Task statement:
Each line from the start of the records through the line containing "You are a computer-use agent. 650x365 pixels." is to be transcribed exactly, and no other line is to be included.

Data in this exercise:
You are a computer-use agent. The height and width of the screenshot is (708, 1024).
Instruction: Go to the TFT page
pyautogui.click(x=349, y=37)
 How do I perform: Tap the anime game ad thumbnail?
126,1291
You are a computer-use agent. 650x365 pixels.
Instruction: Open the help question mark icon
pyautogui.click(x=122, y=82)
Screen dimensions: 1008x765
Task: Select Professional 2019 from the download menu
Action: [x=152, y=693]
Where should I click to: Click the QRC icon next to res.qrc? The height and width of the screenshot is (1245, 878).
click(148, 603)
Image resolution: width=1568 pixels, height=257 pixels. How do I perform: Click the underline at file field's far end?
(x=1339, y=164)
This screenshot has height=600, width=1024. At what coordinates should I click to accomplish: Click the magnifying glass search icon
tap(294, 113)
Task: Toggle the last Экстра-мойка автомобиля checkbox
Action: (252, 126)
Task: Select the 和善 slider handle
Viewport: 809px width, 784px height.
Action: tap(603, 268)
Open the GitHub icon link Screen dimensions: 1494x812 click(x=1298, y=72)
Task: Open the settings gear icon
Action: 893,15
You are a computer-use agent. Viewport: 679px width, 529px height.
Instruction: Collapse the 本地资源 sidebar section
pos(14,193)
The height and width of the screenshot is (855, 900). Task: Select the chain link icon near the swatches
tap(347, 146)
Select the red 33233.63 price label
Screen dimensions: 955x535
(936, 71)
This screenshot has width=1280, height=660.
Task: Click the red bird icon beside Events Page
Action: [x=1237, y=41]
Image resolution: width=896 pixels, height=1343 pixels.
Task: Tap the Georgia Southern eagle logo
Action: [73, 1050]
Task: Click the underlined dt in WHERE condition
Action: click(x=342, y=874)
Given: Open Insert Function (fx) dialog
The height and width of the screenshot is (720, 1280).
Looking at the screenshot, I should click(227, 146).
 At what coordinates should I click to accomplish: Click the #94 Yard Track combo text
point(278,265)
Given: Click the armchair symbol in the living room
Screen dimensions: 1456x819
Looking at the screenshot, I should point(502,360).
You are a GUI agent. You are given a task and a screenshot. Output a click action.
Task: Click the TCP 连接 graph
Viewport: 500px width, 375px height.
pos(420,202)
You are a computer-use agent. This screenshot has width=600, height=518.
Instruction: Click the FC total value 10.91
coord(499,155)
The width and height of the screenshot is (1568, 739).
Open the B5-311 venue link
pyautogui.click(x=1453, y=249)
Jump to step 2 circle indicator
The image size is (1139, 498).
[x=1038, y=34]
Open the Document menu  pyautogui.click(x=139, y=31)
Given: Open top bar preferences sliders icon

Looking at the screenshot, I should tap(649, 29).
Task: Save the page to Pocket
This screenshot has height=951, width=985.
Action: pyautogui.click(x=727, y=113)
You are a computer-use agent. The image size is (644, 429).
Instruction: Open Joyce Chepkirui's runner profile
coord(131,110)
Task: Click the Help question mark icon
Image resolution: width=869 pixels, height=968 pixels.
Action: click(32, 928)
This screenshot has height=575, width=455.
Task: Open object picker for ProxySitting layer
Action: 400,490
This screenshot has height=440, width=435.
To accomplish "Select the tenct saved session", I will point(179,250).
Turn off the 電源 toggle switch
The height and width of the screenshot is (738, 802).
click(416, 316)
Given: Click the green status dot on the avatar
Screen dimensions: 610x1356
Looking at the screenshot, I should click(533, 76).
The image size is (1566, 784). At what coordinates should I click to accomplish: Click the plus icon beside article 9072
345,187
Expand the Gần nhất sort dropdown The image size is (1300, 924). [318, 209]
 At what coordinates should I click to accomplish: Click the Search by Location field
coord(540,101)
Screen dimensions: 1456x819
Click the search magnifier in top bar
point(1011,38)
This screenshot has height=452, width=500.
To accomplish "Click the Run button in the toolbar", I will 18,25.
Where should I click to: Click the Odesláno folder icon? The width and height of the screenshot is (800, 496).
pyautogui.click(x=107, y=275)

Written answer:
You are a computer-use agent. The height and width of the screenshot is (708, 1024).
Instruction: Go to the TFT page
pyautogui.click(x=349, y=37)
 How do I perform: Tap the anime game ad thumbnail?
126,1291
You are a computer-use agent. 650x365 pixels.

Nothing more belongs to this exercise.